In summary, while the proposals may not be what market participants were hoping or even planning for, the proposals may jumpstart Regulation A so that it might become useful for certain issuers. If the SEC adopts the proposed rules, market participants who can adapt to the exemption’s new disclosure regime may have another useful tool for raising capital.
SEC Request for Comment
The SEC seeks comment on its proposals. Some of the more interesting requests for comment include:
- Whether to limit access to Regulation A on the basis of issuer size
- Whether to permit reporting companies to use Regulation A
- Whether the new Regulation A should be available to foreign issuers that have a "substantial United States nexus" in view of the JOBS Act's goal of promoting domestic job creation
- Whether all, affiliated, or other category of selling security holders be required to observe a holding period for securities offered for resale under Regulation A
- Whether Regulation A securities should, as with securities-based crowdfunding offerings under the JOBS Act, be exempt from Exchange Act Section 12(g) registration requirements, either "conditionally or otherwise"
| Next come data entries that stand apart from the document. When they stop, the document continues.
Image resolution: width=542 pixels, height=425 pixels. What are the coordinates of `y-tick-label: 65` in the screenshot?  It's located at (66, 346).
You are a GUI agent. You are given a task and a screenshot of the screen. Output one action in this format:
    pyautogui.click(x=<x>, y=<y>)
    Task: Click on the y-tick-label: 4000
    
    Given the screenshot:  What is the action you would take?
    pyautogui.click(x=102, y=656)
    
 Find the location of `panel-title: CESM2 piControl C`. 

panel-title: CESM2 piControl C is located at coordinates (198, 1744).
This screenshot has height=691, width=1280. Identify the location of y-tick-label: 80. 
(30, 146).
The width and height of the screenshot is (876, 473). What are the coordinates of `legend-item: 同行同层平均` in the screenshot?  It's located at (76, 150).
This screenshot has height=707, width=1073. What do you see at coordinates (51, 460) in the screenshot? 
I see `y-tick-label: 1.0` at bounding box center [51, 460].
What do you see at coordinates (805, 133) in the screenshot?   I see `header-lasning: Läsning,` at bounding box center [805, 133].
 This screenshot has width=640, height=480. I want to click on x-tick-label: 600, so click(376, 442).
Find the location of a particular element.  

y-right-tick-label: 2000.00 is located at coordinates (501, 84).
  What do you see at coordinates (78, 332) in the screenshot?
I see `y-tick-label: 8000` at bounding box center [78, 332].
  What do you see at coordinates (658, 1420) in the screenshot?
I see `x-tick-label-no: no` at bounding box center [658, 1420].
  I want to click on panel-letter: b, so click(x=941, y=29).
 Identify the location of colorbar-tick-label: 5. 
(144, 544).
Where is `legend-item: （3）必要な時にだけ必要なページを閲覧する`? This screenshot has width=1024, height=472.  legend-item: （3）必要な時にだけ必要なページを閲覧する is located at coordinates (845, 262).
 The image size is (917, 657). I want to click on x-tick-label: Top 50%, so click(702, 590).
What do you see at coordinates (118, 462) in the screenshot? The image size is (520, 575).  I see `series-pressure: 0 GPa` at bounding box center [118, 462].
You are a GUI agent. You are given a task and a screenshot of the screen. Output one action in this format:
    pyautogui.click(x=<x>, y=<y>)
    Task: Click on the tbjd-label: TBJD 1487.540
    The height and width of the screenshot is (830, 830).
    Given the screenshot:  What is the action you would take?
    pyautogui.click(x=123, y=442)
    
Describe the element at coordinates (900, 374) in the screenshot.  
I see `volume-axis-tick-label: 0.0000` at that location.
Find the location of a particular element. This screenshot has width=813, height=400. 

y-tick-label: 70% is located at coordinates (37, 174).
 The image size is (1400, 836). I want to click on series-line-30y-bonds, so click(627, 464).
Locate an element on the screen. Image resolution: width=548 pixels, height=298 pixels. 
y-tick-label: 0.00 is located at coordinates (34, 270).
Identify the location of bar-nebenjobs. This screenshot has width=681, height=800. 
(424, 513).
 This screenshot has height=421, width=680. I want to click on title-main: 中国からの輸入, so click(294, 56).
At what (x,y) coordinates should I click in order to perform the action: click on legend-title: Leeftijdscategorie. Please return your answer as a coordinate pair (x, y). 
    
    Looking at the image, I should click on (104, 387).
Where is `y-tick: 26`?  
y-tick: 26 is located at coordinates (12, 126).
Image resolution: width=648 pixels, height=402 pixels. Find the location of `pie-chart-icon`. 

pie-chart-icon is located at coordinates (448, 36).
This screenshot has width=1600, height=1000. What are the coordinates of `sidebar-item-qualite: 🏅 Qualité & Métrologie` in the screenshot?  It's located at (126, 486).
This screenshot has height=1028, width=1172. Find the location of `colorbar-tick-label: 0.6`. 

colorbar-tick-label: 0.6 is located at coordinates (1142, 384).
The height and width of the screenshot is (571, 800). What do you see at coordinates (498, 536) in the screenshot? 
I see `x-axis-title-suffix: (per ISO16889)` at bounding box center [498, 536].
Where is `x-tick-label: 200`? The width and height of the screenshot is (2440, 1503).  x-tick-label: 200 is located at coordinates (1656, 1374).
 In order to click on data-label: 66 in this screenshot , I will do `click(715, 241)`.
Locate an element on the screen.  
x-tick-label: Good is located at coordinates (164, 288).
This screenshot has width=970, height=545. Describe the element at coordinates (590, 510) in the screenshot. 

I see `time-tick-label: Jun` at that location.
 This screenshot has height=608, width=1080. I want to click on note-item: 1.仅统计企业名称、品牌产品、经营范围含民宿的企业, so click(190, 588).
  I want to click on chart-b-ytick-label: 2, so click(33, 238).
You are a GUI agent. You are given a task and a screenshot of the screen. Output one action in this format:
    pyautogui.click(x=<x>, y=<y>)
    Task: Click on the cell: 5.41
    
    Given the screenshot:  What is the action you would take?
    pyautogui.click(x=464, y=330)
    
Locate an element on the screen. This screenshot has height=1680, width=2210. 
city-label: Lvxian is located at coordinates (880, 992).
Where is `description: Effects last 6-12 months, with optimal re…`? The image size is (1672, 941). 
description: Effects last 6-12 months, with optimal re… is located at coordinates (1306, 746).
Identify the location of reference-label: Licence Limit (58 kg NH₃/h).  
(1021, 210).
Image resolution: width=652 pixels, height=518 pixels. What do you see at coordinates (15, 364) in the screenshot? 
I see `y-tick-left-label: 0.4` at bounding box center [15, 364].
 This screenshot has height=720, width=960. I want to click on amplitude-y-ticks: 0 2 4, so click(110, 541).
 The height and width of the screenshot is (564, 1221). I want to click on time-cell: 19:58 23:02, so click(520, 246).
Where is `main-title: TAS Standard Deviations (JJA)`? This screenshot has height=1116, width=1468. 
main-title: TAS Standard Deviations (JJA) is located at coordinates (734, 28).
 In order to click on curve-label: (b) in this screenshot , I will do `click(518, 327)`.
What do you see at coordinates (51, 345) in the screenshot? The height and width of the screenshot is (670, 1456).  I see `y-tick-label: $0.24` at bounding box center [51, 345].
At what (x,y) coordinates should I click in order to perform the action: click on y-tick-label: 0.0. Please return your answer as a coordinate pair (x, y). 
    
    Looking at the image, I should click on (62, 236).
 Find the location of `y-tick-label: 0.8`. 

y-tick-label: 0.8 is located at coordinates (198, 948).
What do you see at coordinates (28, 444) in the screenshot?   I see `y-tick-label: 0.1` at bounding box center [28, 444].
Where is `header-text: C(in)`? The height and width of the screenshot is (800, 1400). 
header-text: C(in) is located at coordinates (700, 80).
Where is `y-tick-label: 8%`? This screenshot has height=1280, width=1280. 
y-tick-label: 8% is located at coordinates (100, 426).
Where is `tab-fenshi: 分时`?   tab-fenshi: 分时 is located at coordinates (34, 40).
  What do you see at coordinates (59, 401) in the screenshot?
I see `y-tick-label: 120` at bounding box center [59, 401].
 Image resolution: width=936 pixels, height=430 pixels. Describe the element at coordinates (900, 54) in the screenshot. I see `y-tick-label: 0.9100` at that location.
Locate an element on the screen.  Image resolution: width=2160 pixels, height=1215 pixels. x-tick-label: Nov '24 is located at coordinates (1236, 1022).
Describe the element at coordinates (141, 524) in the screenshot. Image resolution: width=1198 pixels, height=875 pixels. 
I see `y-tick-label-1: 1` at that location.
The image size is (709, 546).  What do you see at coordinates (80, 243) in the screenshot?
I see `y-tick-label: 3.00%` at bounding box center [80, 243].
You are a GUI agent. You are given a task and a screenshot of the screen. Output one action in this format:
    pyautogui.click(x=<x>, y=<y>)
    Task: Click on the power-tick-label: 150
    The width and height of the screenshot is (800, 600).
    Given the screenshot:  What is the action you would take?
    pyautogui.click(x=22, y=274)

- Whether electronic filing of Regulation A offering statements should be mandated
- Whether Tier 2 issuers should be required to provide financial statements using XBRL
- Whether the proposed periodic reports required to be filed by Tier 2 issuers should be the same as for non-accelerated filers, such that annual reports would be due 90 rather than 120 days after the fiscal year end and interim periodic reports would be due quarterly within 45 days after the end of each fiscal quarter
- Do the proposed content requirements for annual and bi-annual reports provide for the disclosure of adequate information about the issuer?
- Whether the proposed current reporting requirements for Tier 2 issuers also apply to Tier 1 issuers
- Whether Tier 2 ongoing reports should be deemed to constitute "adequate current public information" for purposes of Rule 144 and Rule 144A
- Whether Regulation A issuers that seek to commence reporting under the Exchange Act (including by listing securities on a national securities exchange) should be required to file a Form 10 or some simpler form, including potentially a Form 8-A, in order to "facilitate IPOs and encourage the listing of securities on national securities exchanges, which would provide benefits to both issuers and investors”
- How can the SEC facilitate secondary market trading in Regulation A securities? Should the SEC encourage the development of "venture exchanges" or other trading venues that would attract such issuers?
- Whether the SEC should take a different approach to preempt Regulation A offerings from state blue sky laws, including to completely preempt Tier 1 offers and sales
- Whether the SEC should expand Regulation A+ to offerings of more than $50 million in a twelve- month period
- Whether the SEC should expand Regulation A+ to offerings of more than $50 million in a twelve- month period.